The poll found 51 percent of voters support marijuana legalization, while 44 percent oppose it. Two thirds of voters under age 30, and 59 percent of men, favor legalization, while 52 percent of women oppose it. Those over the age of 65 were mostly in opposition, with just 35 percent supporting legalization.
This is the first national Quinnipiac poll on marijuana, making it difficult to measure any change in opinion. Other recent polling, however, suggests that attitudes toward its use have become increasingly permissive over the past years, with legalization starting to amass majority support.

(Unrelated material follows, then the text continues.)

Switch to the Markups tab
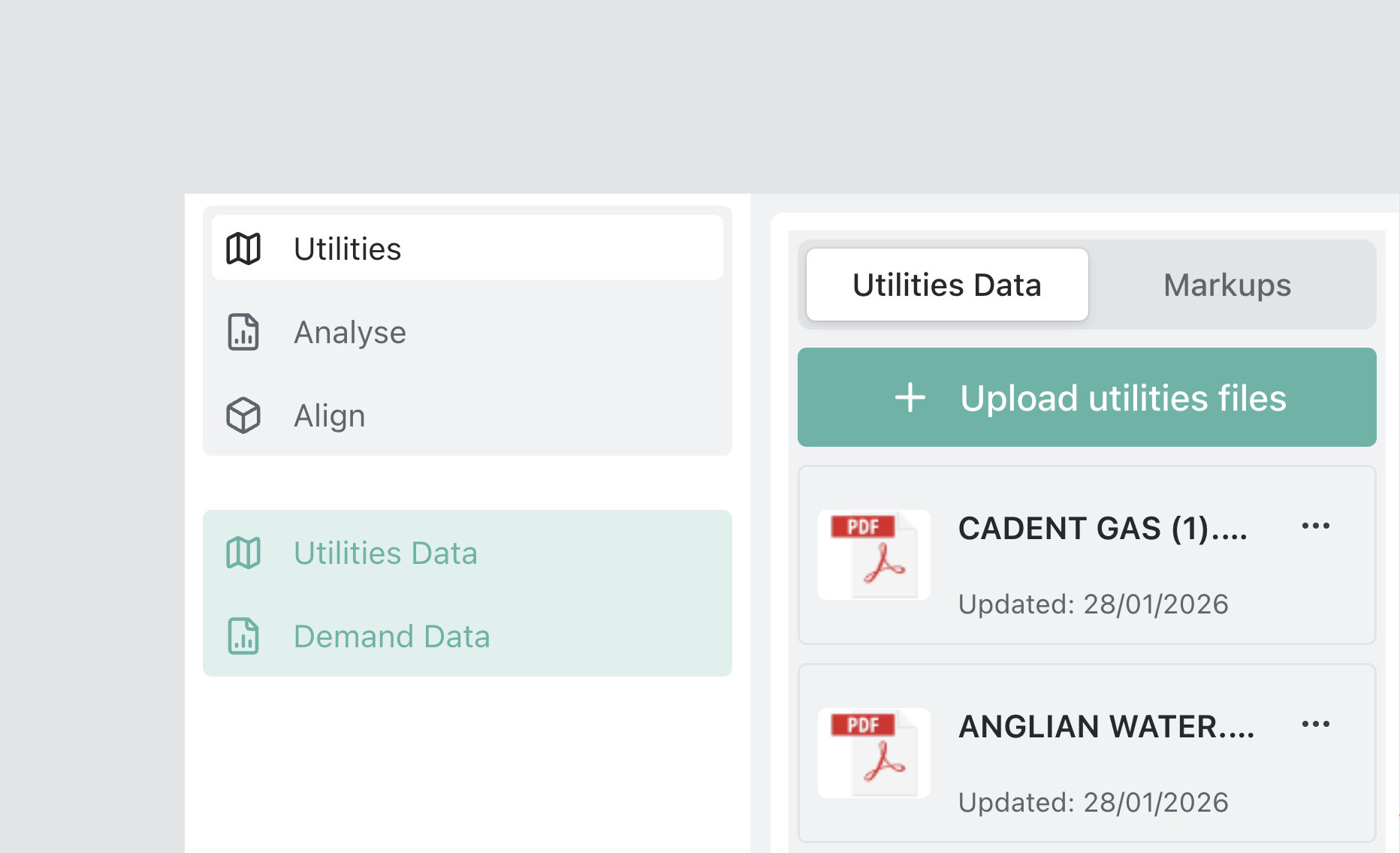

Voters have also come closer to accepting gay marriage, although it remains a divisive issue, according to Quinnipiac. Voters were almost evenly split, with 48 percent supporting same sex marriage and 46 percent opposing it. That represents a significant change from just four years ago, when a July 2008 Quinnipiac poll found it was opposed 36 to 55.
The poll also found that 57 percent of voters think undocumented immigrants should be allowed to stay and seek citizenship. Seven in 10 expressed support for President Barack Obama's plan to help young undocumented immigrants who were brought into the country as children avoid deportation. The plan earned a majority of support among Republicans as well as Democrats and independents.
The Quinnipiac poll surveyed 1,949 registered voters by phone between Nov. 28 and Dec. 3, with a 2.2 percent margin of error.